Terceirizados da Emurb suspendem as atividades para protestar por salários atrasados

Redação Portal A8

Trabalhadores terceirizados da Empresa Municipal de Urbanismo (Emurb) paralisaram as atividades na manhã desta quarta-feira (11) para reivindicar o pagamento dos salários atrasados e benefícios. Com a paralisação das atividades, serviços como drenagem, pavimentação e terraplanagem ficam suspensos. Os terceirizados são funcionários da empresa Classe A e segundo um dos trabalhadores, representam mais de 50% da mão de obra da Emurb.

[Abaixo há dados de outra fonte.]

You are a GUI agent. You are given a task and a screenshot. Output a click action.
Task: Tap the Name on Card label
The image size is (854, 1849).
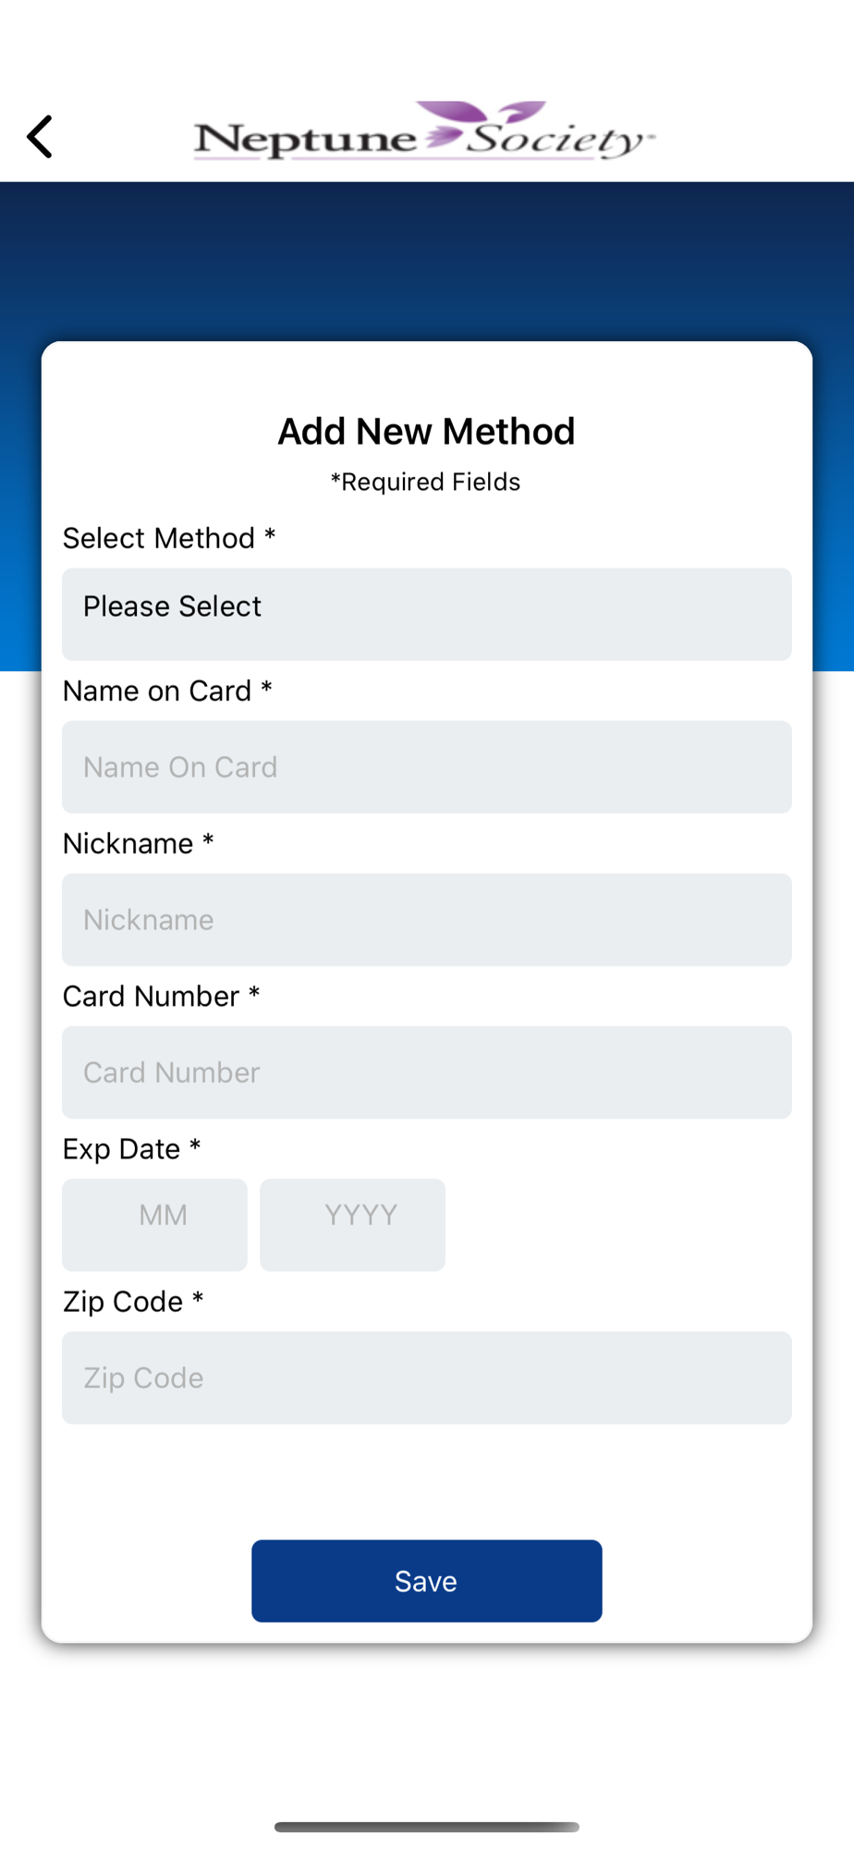167,691
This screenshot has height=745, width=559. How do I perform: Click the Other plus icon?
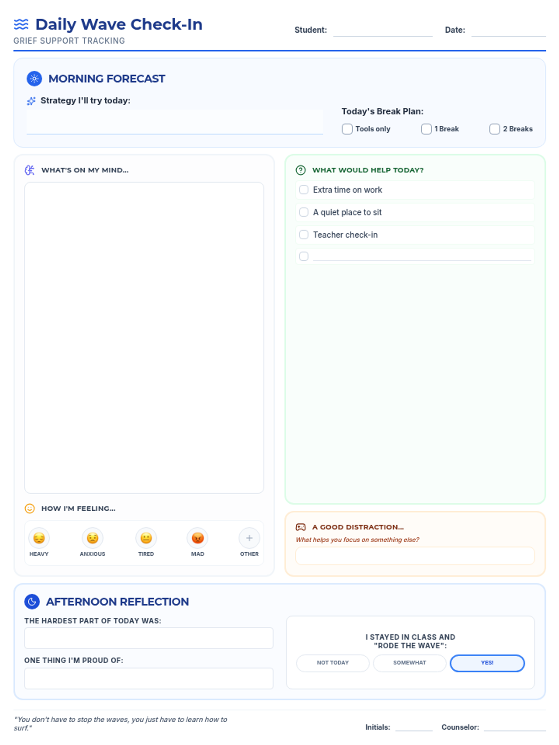point(249,538)
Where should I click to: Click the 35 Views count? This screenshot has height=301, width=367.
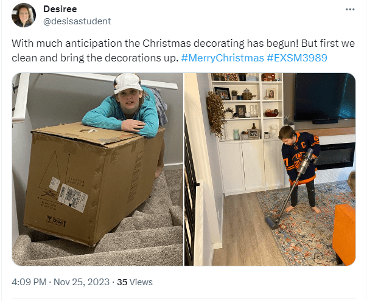135,282
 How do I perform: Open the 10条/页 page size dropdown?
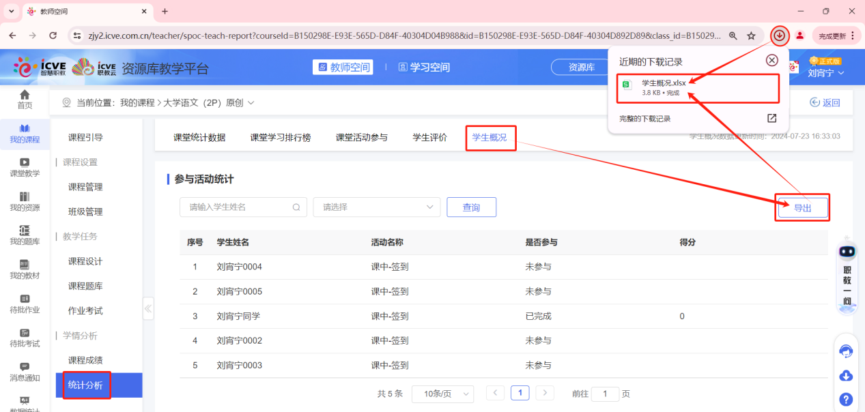pos(442,394)
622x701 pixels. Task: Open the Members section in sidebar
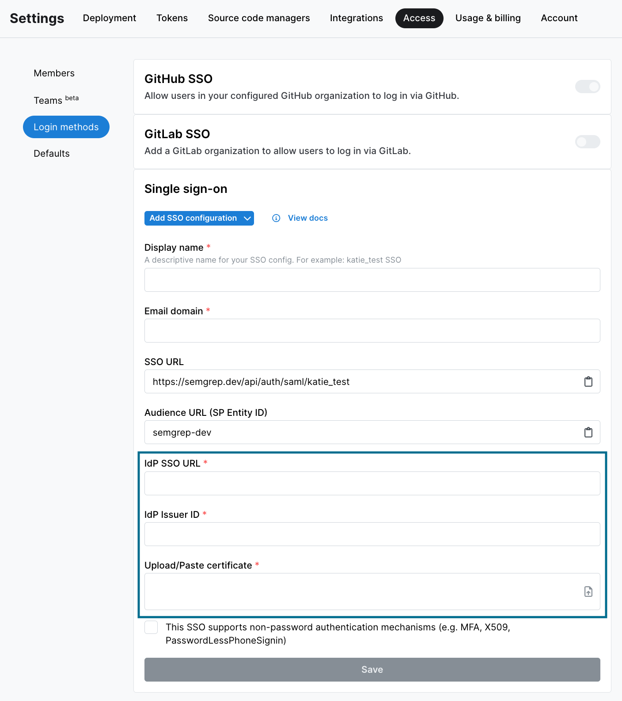click(54, 73)
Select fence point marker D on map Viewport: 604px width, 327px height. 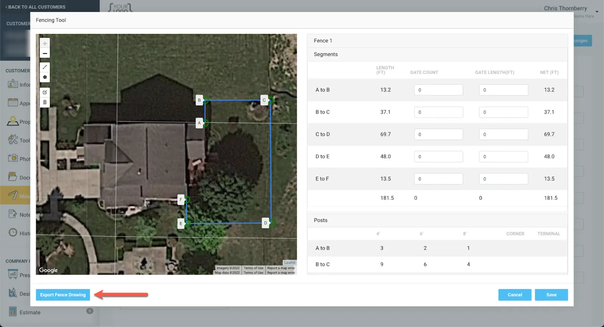[265, 223]
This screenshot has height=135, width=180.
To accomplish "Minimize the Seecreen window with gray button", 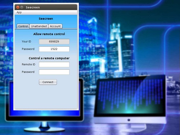I will (x=22, y=7).
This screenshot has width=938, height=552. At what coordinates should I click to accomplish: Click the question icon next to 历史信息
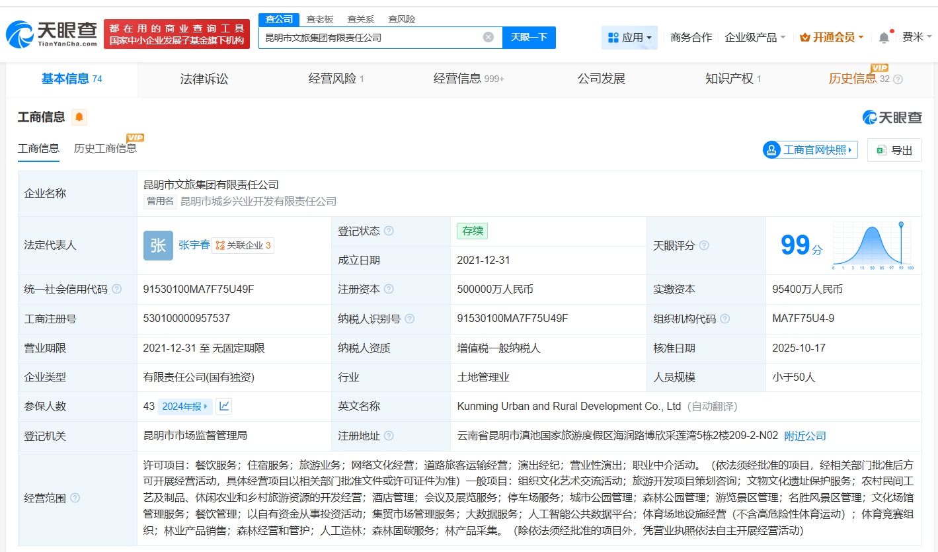(898, 79)
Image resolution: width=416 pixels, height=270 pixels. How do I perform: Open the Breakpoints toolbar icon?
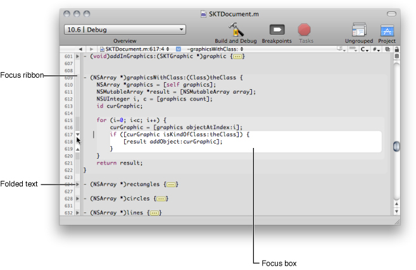(x=277, y=29)

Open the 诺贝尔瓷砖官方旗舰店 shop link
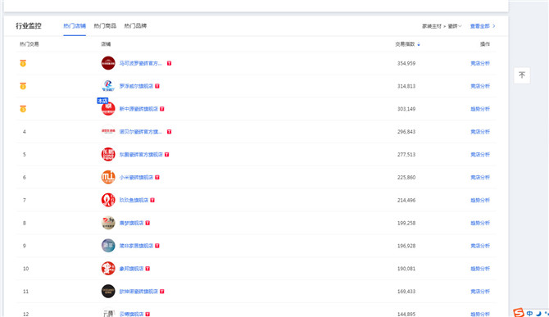[x=141, y=132]
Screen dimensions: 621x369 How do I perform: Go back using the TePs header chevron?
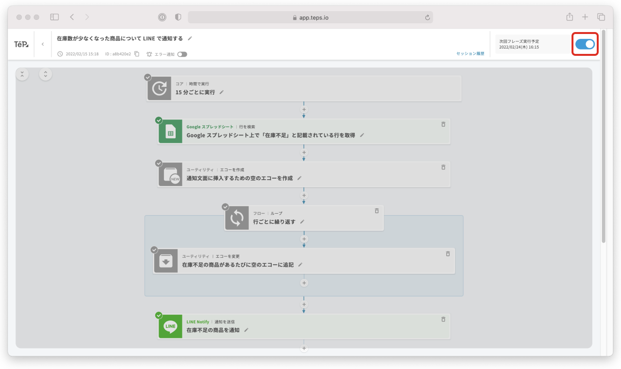pos(43,44)
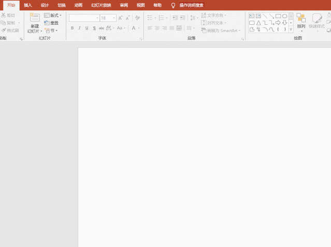Click the 排列 (Arrange) icon
This screenshot has width=331, height=247.
point(301,19)
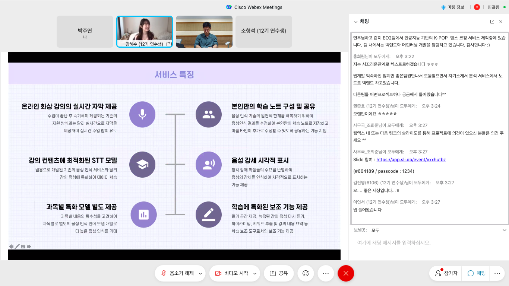Click the red recording indicator icon
The height and width of the screenshot is (286, 509).
click(477, 7)
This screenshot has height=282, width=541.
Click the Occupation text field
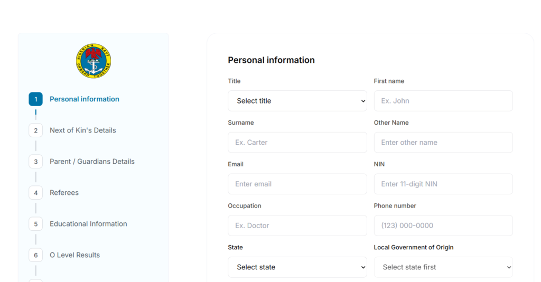pyautogui.click(x=297, y=225)
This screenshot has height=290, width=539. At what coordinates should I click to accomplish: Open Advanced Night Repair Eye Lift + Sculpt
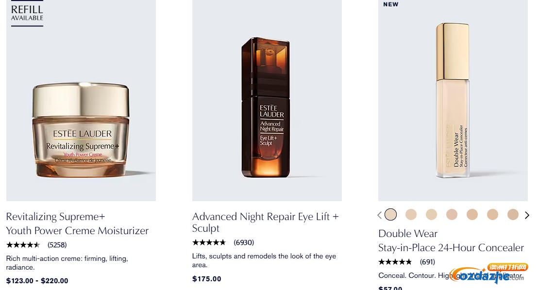(x=265, y=222)
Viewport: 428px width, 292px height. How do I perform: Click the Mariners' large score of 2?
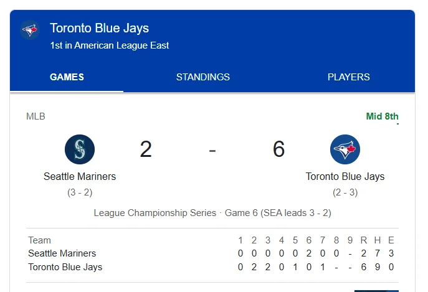coord(146,149)
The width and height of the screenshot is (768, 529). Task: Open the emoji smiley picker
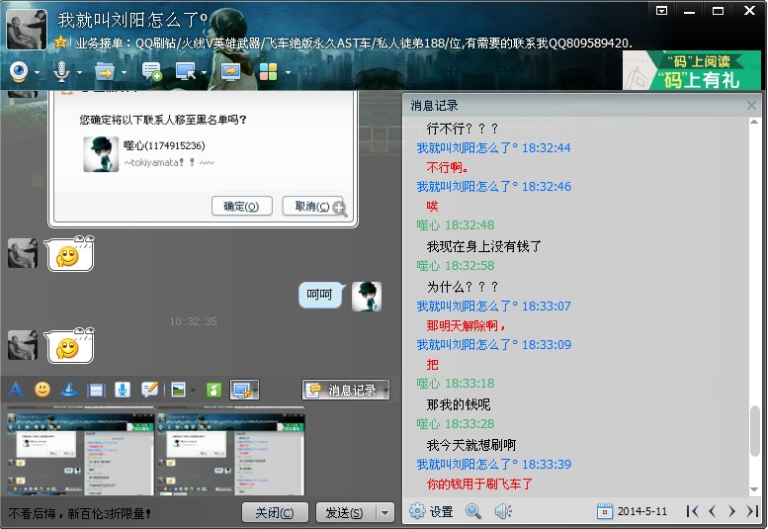point(43,390)
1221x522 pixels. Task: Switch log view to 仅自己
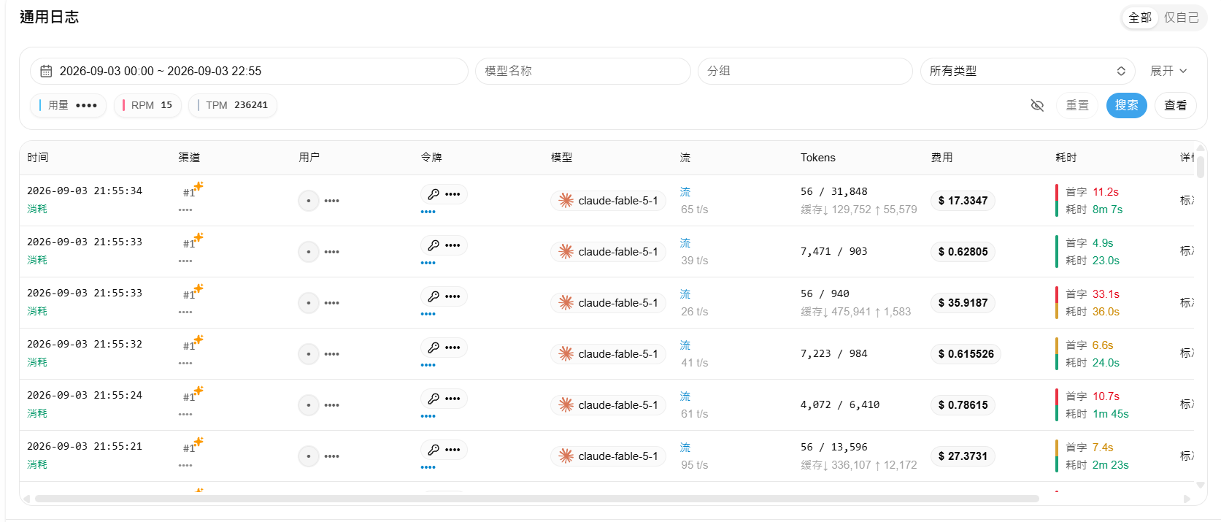pos(1181,18)
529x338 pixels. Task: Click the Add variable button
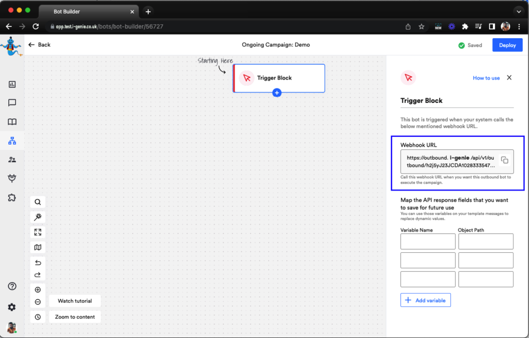pyautogui.click(x=425, y=300)
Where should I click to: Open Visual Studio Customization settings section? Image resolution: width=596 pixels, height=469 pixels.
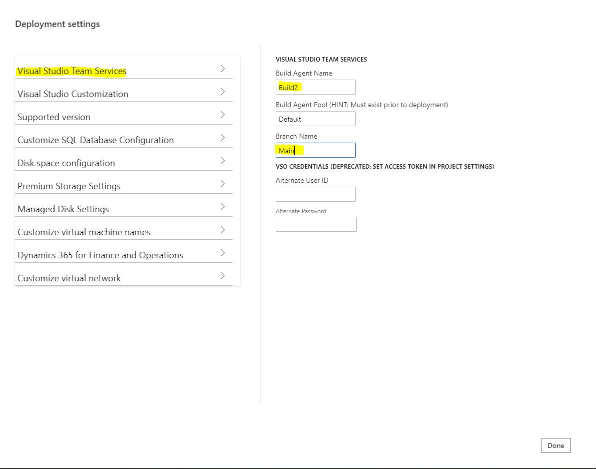(x=73, y=94)
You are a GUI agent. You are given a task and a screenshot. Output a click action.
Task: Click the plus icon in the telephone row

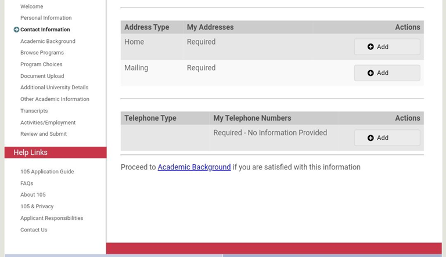point(371,138)
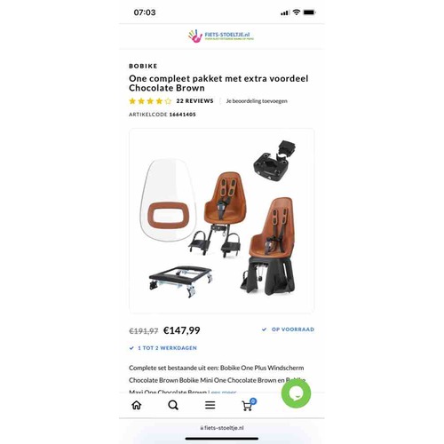Click the 'Op voorraad' stock indicator
Image resolution: width=444 pixels, height=444 pixels.
pyautogui.click(x=288, y=329)
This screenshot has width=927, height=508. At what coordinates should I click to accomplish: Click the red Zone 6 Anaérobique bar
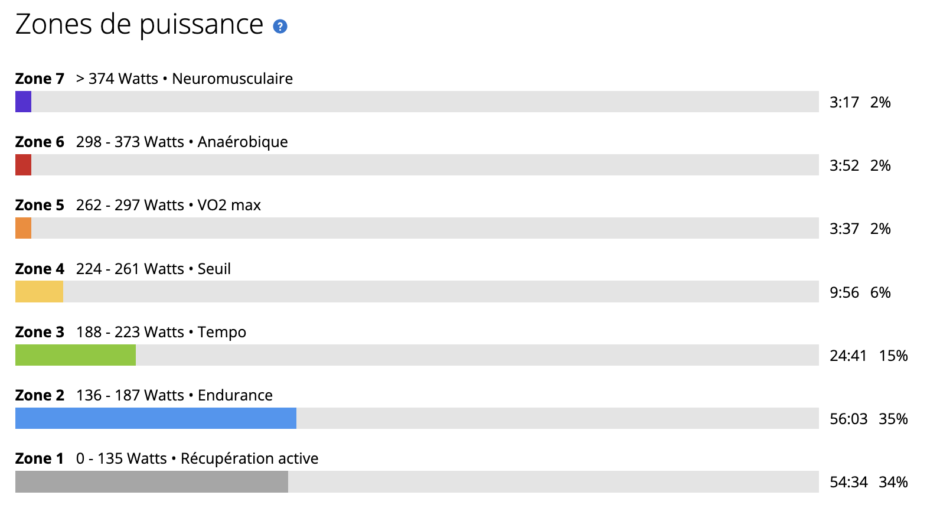coord(23,165)
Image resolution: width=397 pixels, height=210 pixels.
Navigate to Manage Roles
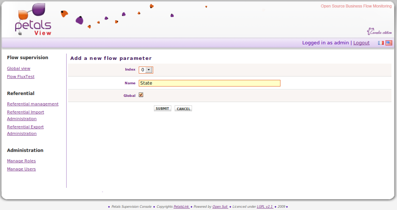pos(21,161)
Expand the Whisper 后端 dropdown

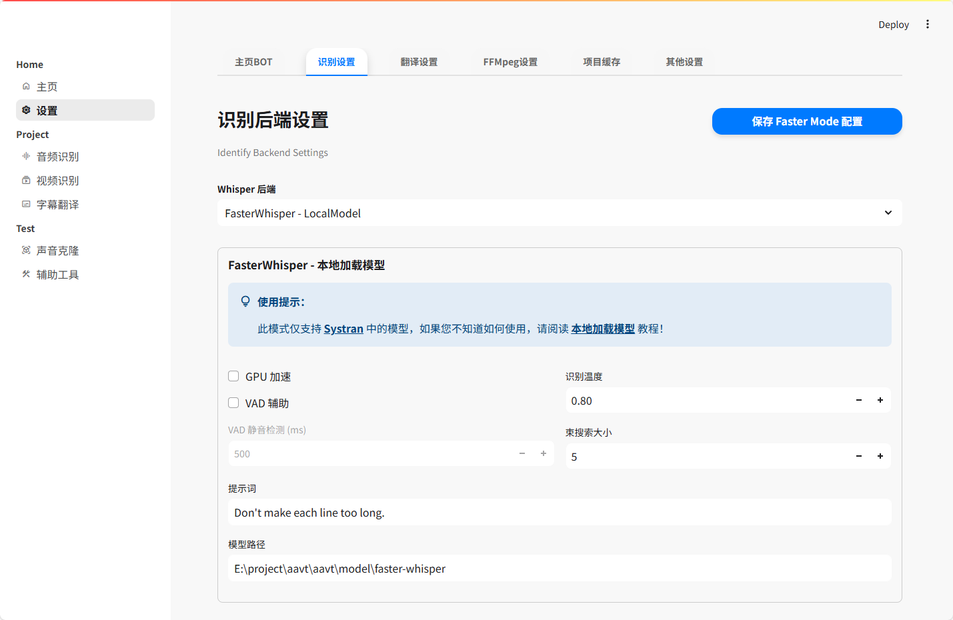point(559,213)
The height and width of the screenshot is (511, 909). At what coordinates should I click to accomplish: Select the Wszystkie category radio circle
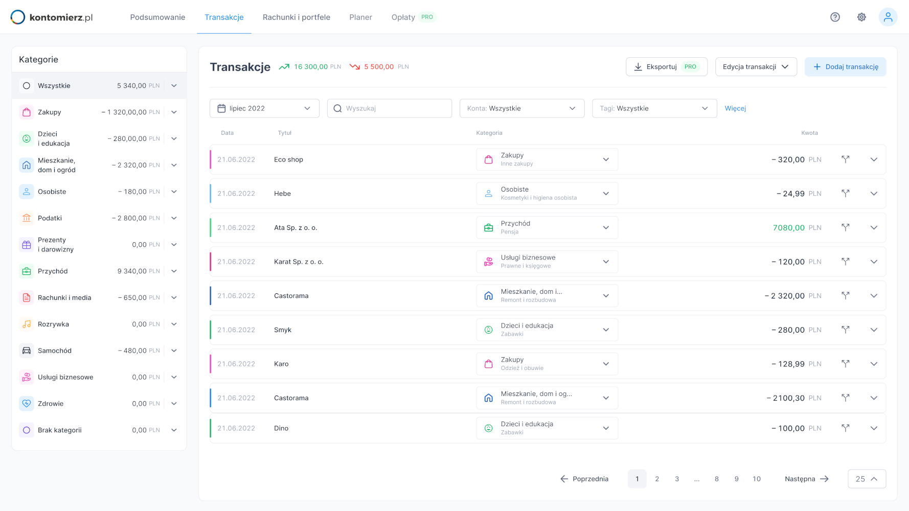27,86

De acordo com Ivanildo Pereira Santos, que é terceirizado, os funcionários da prefeitura receberam o pagamento hoje, mas os terceirizados não tem previsão. “Todo mês é um problema para pagar, tem que parar para poderem pagar, o pessoal terceirizado da classe A não sabe quando vai receber. Tem pais de família saindo a pé para trabalhar, pagando para trabalhar. Não temos vale transporte, não tem refeição, não tem nada”, contou o trabalhador.

Além dos salários, a classe também reclama do não pagamento e cumprimento dos benefícios trabalhistas. “Tem trabalhador com cinco férias vencidas, temos medo da empresa declarar falência e como fica o trabalhador? A prefeitura e o secretário deveriam ver essa situação e legalizar a gente”, reclamou Ivanildo que continuou. “Não depositam o fundo de garantia, não paga, a cesta básica, já fomos ao MPE, tiveram quatro audiências e os representantes da empresa não comparecem, o prazo foi de cinco dias para manifestarem mais nada resolve”.

De acordo com a assessoria da Emurb, o pagamento será realizado hoje a empresa Classe A, correspondente aos valores dos salários e vale-transporte do mês de outubro, do pessoal que presta serviço à Emurb. Ainda segundo a assessoria, o pagamento não foi feito até ontem, o 5º dia útil, pois houve atraso no repasse de recursos por parte da Secretaria de Finanças do Município. Já os funcionários da Emurb, que não são terceirizados, estão recebendo em dia. A assessoria também informou que o número de terceirizados não chega a 50% do quadro de funcionários.